One such construction is underway on my kitchen windowsill (which is inside my lean-to greenhouse). Intricate and multi-layered, it started off as the craftwork of a single adult, which stood guard in a chamber at one end of its gossamer palace. In recent weeks, it’s also been home to infant spiderlings dashing over the silken sheets to grab whatever meal falls there. Like my other eight-legged allies, they get an extra treat come dark, when the kitchen light lures night-flying insects to the glass before they plummet to those soft yet fatal sheets of silk. There’s squeamish satisfaction watching a blood-sucking mosquito become spider food.
Fine, almost invisible strands of silk are hard at work too. Tiny, luck-bringing money spiders, just a few millimetres across, land here (via the greenhouse door and vents) on the wind-carried gossamer threads by which they travel. They spin small, sheet-like webs among the tomatoes, strawberries and other plants, waiting patiently below them for any loose-footed aphids to fall. It’s in high summer, when spiders, alongside aphid-munching hoverfly larvae and parasitoid wasps, whose grubs eat greenfly from the inside out, are at full pelt, that ‘beneficial insects and arachnids’ hits home.

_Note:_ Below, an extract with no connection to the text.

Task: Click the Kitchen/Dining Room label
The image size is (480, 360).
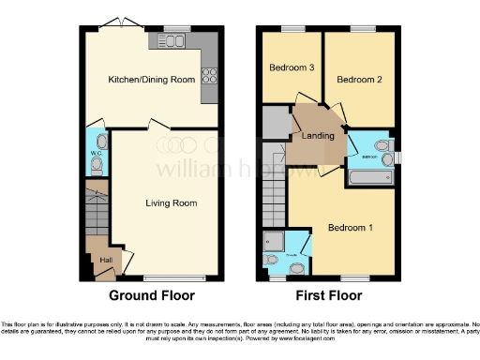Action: tap(151, 80)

So what can you do to encourage these greenhouse and garden allies which, in their larger sizes, will probably always make us jump? The simple answer is a lot less – by becoming a lot less fastidious and by ditching the gardening equivalent of obsessive compulsive disorder. Some of the worst advice I’ve heard in recent weeks (on the radio) is that ‘it’s time to clean your greenhouse by washing down the glass and scrubbing out every nook and cranny.’ The glass (or plastic/polythene) must be kept clean – here’s to that – but there’s no need to evict your unsung allies, either by brush or macho pressure washer. So don’t fall prey to the cleanliness mania that now blights our lives, and let your spiders do their thing.
Let them dazzle you, and when you next see them entrap an aphid, rejoice.